Why doesn't Gzip compression eliminate duplicate chunks of data?
I just did a little experiment where I created a tar archive with duplicate files to see if it would be compressed, to my awe, it was not! Details follow (results indented for reading pleasure):
$ dd if=/dev/urandom bs=1M count=1 of=a
1+0 records in
1+0 records out
1048576 bytes (1.0 MB) copied, 0.114354 s, 9.2 MB/s
$ cp a b
$ ln a c
$ ll
total 3072
-rw-r--r-- 2 guido guido 1048576 Sep 24 15:51 a
-rw-r--r-- 1 guido guido 1048576 Sep 24 15:51 b
-rw-r--r-- 2 guido guido 1048576 Sep 24 15:51 c
$ tar -c * -f test.tar
$ ls -l test.tar
-rw-r--r-- 1 guido guido 2109440 Sep 24 15:51 test.tar
$ gzip test.tar
$ ls -l test.tar.gz
-rw-r--r-- 1 guido guido 2097921 Sep 24 15:51 test.tar.gz
$
First I created a 1MiB file of random data (a). Then I copied it to a file b and also harlinked it to c. When creating the tarball, tar was apparently aware of the hardlink, since the tarball was only ~2MiB and not ~3Mib.

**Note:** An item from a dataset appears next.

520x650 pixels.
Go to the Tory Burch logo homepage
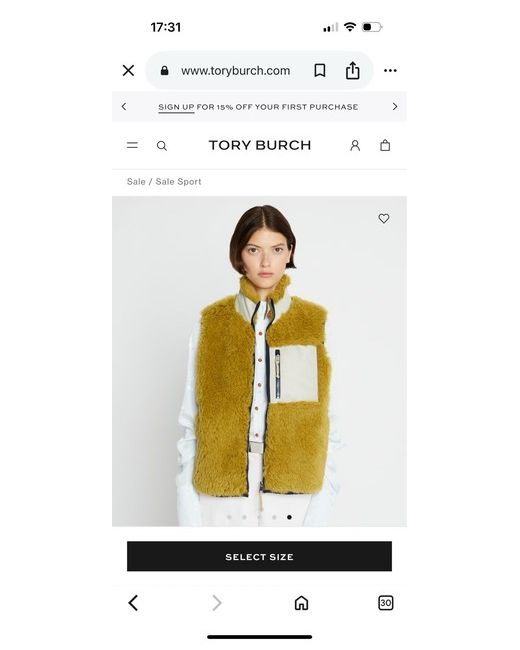[x=260, y=145]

Now I expected gzip to reduce the size of the tarball to ~1MiB since a and b are duplicates, and there should be 1MiB of continuous data repeated inside the tarball, yet this didn't occur.
Why is this? And how could I compress the tarball efficiently in these cases?
Solution 1:
Gzip gzip is based on the DEFLATE algorithm, which is a combination of LZ77 and Huffman coding. It's a lossless data compression algorithm that works by transforming the input stream into compressed symbols using a dictionary built on-the-fly and watching for duplicates. But it can't find duplicates separated by more than 32K. Expecting it to spot duplicates 1MB apart isn't realistic.
Solution 2:
Nicole Hamilton correctly notes that gzip
won't find distant duplicate data due to its small dictionary size.
bzip2
is similar, because it's limited to 900 KB of memory.
Instead, try:
LZMA/LZMA2 algorithm (xz
, 7z
)
The LZMA algorithm is in the same family as Deflate, but uses a much larger dictionary size (customizable; default is something like 384 MB). The xz
utility, which should be installed by default on most recent Linux distros, is similar to gzip
and uses LZMA.
As LZMA detects longer-range redundancy, it will be able to deduplicate your data here. However, it is slower than Gzip.
Another option is 7-zip (7z
, in the p7zip
package), which is an archiver (rather than a single-stream compressor) that uses LZMA by default (written by the author of LZMA). The 7-zip archiver runs its own deduplication at the file level (looking at files with the same extension) when archiving to its .7z
format. This means that if you're willing to replace tar
with 7z
, you get identical files deduplicated. However, 7z does not preserve nanosecond timestamps, permissions, or xattrs, so it may not suit your needs.
lrzip
lrzip
is a compressor that preprocesses the data to remove long-distance redundancy before feeding it to a conventional algorithm like Gzip/Deflate, bzip2, lzop, or LZMA. For the sample data you give here, it's not necessary; it's useful for when the input data is larger than what can fit in memory.
For this sort of data (duplicated incompressible chunks), you should use lzop
compression (very fast) with lrzip
, because there's no benefit to trying harder to compress completely random data once it's been deduplicated.
Bup and Obnam
Since you tagged the question backup, if your goal here is backing up data, consider using a deduplicating backup program like Bup or Obnam.
Solution 3:
gzip
won't find duplicates, even xz
with a huge dictionary size won't. What you can do is use mksquashfs
- this will indeed save the space of duplicates.
Some quick test results with xz
and mksquashfs
with three random binary files(64MB) of which two are the same:
Setup:
mkdir test
cd test
dd if=/dev/urandom of=test1.bin count=64k bs=1k
dd if=/dev/urandom of=test2.bin count=64k bs=1k
cp test{2,3}.bin
cd ..
Squashfs:
mksquashfs test/ test.squash
> test.squash - 129M
xz:
XZ_OPT='-v --memlimit-compress=6G --memlimit-decompress=512M --lzma2=preset=9e,dict=512M --extreme -T4 ' tar -cJvf test.tar.xz test/
> test.tar.xz - 193M